Das Jahr ist erst wenige Monate alt, aber bereits jetzt überschlagen sich die Ereignisse in der mobilen Entwicklung bei ImmobilienScout24. Während ein Feature im Google PlayStore den Startschuss für den rasanten Erfolg der Immobilien-App bedeutete, folgte durch internationale Auszeichnungen wie Googles Top-Developer-Badge bald der Ritterschlag . Im April 2014 dann überflügelte die App die Download-Marke von 3,5 Mio. Kein Grund sich auszuruhen. An eine Verschnaufpause denkt bei ImmobilienScout24 niemand.

Grund genug, Jennifer Adrian, Produktmanagerin Mobile bei ImmobilienScout24, einmal auf den Zahn zu fühlen und ihr ein paar Geheimnisse der Erfolgsgeschichte zu entlocken.

Melinda Albert: Wie geht es dir? Wie zufrieden sind du und dein Team?

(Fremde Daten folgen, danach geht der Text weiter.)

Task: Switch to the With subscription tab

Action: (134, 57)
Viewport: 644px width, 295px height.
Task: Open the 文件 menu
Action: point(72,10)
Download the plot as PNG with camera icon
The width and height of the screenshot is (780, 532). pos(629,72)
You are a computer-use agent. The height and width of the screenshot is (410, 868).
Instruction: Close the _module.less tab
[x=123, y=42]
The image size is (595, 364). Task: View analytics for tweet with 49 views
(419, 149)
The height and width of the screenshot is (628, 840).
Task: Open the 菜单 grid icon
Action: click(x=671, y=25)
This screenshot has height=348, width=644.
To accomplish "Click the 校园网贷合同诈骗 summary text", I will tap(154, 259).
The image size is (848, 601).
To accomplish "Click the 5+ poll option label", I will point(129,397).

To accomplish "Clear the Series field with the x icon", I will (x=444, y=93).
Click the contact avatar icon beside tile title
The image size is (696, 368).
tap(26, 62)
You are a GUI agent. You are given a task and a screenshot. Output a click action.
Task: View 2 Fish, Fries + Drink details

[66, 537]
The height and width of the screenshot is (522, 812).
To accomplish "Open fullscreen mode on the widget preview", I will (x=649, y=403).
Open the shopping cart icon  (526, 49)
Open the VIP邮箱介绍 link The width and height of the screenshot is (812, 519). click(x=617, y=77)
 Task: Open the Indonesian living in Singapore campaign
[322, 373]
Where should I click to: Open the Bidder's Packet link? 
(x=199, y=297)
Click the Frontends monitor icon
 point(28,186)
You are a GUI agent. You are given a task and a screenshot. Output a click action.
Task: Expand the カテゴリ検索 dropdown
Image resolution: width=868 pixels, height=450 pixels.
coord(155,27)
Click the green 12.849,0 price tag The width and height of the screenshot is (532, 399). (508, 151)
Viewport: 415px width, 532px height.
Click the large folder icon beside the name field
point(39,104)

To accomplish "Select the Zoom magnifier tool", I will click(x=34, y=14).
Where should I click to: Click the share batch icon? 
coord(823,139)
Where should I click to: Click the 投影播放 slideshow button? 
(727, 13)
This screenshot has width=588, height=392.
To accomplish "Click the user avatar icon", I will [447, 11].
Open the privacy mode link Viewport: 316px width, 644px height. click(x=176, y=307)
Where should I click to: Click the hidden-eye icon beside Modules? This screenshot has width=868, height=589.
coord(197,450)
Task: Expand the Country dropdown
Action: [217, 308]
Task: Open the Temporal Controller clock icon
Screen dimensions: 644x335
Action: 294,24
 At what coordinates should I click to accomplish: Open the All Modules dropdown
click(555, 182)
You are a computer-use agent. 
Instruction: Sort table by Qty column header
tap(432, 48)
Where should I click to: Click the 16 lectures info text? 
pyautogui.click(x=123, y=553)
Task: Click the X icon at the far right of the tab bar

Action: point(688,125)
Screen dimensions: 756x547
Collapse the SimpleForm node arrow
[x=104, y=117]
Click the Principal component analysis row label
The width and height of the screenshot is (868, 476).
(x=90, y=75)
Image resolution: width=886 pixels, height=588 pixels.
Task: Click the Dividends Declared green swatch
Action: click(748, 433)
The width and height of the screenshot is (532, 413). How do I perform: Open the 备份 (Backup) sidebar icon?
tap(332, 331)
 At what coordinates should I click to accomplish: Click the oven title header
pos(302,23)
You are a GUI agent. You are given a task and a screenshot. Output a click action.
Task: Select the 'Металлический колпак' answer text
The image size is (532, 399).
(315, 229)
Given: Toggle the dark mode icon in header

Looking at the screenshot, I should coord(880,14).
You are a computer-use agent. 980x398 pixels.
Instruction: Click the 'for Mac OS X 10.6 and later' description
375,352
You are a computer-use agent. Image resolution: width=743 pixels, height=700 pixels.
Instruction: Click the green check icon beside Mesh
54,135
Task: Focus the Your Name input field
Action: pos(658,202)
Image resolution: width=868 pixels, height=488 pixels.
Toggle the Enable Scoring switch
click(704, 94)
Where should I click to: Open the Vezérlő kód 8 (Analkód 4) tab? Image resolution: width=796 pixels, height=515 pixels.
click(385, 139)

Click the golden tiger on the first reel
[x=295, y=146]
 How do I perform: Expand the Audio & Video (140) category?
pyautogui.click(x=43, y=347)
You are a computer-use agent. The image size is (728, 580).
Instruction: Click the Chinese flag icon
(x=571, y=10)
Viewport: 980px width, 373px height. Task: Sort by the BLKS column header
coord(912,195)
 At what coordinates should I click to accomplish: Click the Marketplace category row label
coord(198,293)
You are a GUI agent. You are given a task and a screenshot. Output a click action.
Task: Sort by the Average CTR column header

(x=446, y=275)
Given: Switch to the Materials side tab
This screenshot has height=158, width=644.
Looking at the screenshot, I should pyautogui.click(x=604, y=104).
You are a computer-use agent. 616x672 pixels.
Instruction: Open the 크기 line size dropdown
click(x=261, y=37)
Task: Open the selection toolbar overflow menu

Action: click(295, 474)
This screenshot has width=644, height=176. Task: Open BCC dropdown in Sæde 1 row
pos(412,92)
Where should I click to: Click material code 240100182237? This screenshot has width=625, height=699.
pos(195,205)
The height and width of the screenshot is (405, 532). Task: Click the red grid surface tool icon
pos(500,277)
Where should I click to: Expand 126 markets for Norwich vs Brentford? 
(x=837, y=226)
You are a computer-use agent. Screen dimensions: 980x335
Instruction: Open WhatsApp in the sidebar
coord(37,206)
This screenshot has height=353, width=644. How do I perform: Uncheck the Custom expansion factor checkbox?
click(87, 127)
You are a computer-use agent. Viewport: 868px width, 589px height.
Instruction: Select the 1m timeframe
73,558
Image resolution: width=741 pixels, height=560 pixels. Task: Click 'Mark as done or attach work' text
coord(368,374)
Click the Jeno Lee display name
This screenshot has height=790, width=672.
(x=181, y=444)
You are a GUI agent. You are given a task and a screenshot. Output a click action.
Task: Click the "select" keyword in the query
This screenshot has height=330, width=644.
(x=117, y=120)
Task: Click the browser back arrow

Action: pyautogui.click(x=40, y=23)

Jennifer Adrian: Keine leichte Frage für den Auftakt. Mein Team und ich haben eines gemeinsam: Wirklich zufrieden sind wir nie. Mobile Produkte geben selten Anlass zur Zufriedenheit, es gibt immer Optimierungsbedarf, immer Potenzial und entsprechend immer etwas zu tun.
Aber doch, gut geht es uns. Wir sind sehr glücklich mit unserem Produkt und mit der technischen sowie optischen Entwicklung unserer App in den letzten Jahren. Es liegen Welten zwischen dem heutigen Stand und den ersten Screens aus 2011.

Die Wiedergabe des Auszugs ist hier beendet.